HILIC

Welcome to "The Essentials," brought to you by CHROMacademy.com, LCGC's online professional development site for analytical chemists. This new column will deliver key information on topics in separation science. Our inaugural edition considers the increasingly popular chromatographic mode of hydrophilic interaction chromatography. For each topic, an in-depth tutorial will be available for free at www.CHROMacademy.com/essentials for a month following publication.

What Is HILIC?

Hydrophilic interaction chromatography (HILIC) is a chromatographic mode used to exploit differences in analyte polarity. In HILIC, the strong solvent is water, and usually acetonitrile is the weak solvent. The mechanisms of retention include partitioning into an adsorbed water layer at the stationary-phase surface, adsorption, and ion-exchange, in a complex interplay that depends, in some instances, on the eluent pH and buffer ion concentration.

Why Use HILIC?

The mechanism of retention in HILIC is orthogonal to that of reversed-phase high performance liquid chromatography (HPLC), and thus it is especially useful for separating polar and ionizable analytes that show poor retention or tailing under reversed-phase conditions.

In addition, HILIC-mode eluents typically contain organic and aqueous components. This combination helps overcome some challenges of normal-phase eluent systems, including limited polar (and polar biological) analyte solubility, difficulty switching HPLC equipment from reversed-phase to normal-phase modes, and the cost and environmental impact associated with disposal of large volumes of organic solvent.

What Can I Expect?

In simple HILIC mode, the elution pattern resembles the inverse of a reversed-phase separation. As a first approximation of what you expect to see, flip over your reversed-phase chromatogram (Figure 1). HILIC also will show separation of neutral polar analytes that might be coeluted in reversed-phase mode.

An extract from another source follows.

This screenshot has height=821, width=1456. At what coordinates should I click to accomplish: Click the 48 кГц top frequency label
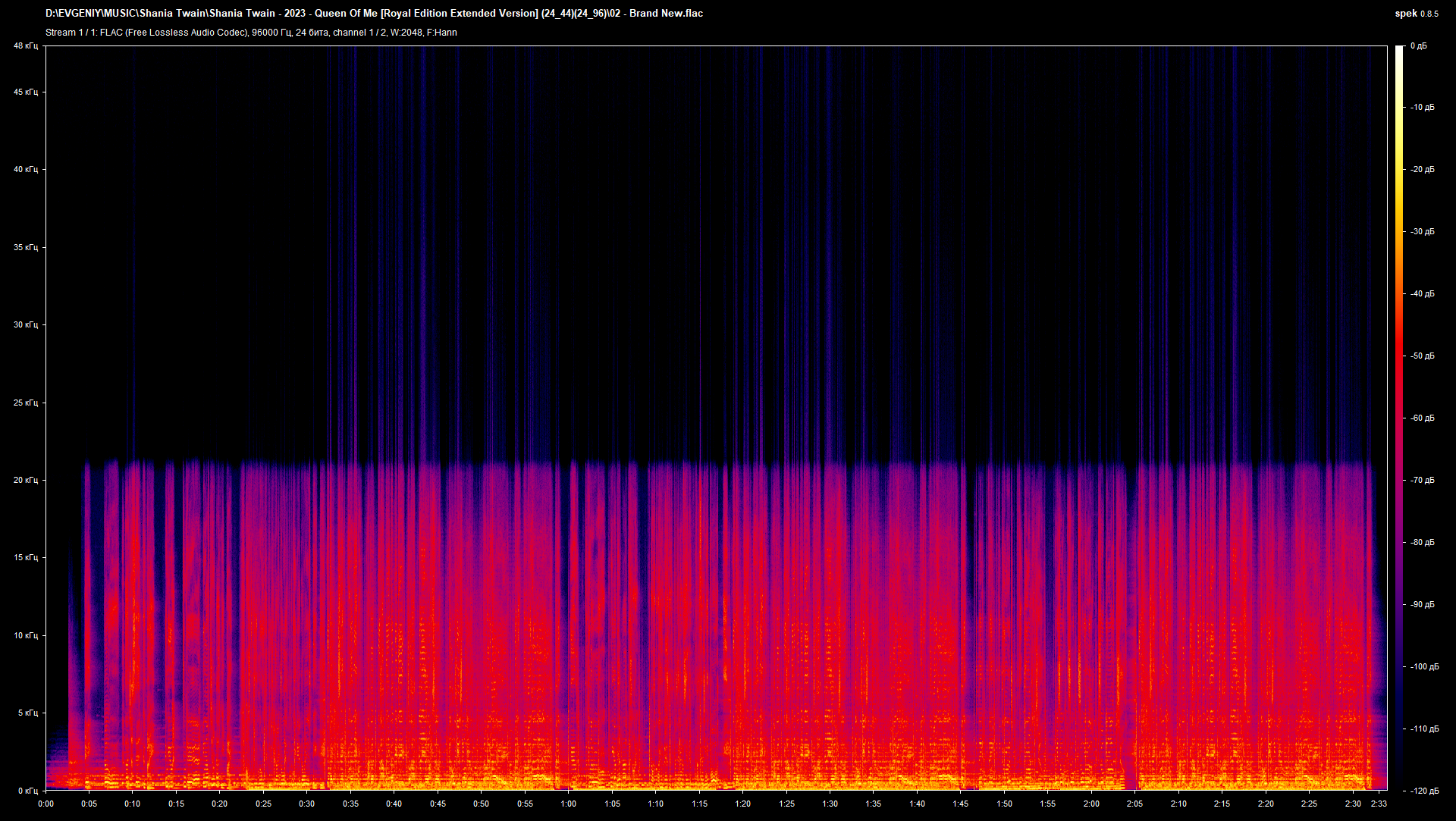point(25,46)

Figure 1: For the polar ranitidine molecule, retention and response are poor under (a) reversed-phase conditions, but good under (b) typical HILIC conditions. (Reproduced with permission from Agilent Technologies.)

Understanding Retention in HILIC

Any polar stationary phase can be used in HILIC mode. Polarity can come from surface silanol moieties or from a bonded phase's polar groups. Functionalized silicas are extensively used because of their durability and reproducibility. The polar stationary phases can adsorb a "water enriched" layer at the silica surface that is more highly aqueous (hydrophilic) than the general mobile-phase composition. Retention is proportional to the polarity of the analyte and inversely proportional to the polarity of the mobile phase. Because the stationary phase is polar, mobile phases generally comprise a high degree of water-miscible organic solvent with a smaller amount of water (the opposite to reversed-phase HPLC). The difference in polarity between the mobile and stationary phases dictates retention of the generally polar analytes. As the amount of water in the mobile phase is increased, the mobile-phase polarity increases. This facilitates elution of the analyte. Typical HILIC eluent systems contain 70–95% water (1).

Both coulombic (electrostatic) and partitioning mechanisms are important in HILIC. Any electrostatic interaction in HILIC is analogous to aqueous ion-exchange chromatography in which the analyte and "strong solvent" mobile-phase molecules (water in this case), compete for the polar (charged) stationary-phase sites. When buffer ions are included in the eluent, these will also compete for any ionized stationary-phase sites. The partitioning mechanism is a unique feature of HILIC chromatography, and is driven by the relative solubility of the analyte in the mobile phase and the hydrophilic layer of bound water at the stationary-phase surface. Partitioning processes analogous to liquid–liquid extraction occur at the interface of the eluent, and bound water layer and analytes partitioning strongly into the bound layer exhibit increased retention (2). A minimum of 3% water generally is required to obtain a significant and usable hydration layer at the stationary-phase surface (3).

References

(1) D.V. McCalley and U.D. Neue, J. Chromatogr. A 1192, 225–229 (2008).

(2) A.J. Alpert. Anal. Chem. 80, 62–76 (2008).

(3) D.V. McCalley, J. Chromatogr. A 1171, 46–56 (2007).

(4) A.J. Alpert et al., Anal. Chem. 82, 5253–5259 (2010).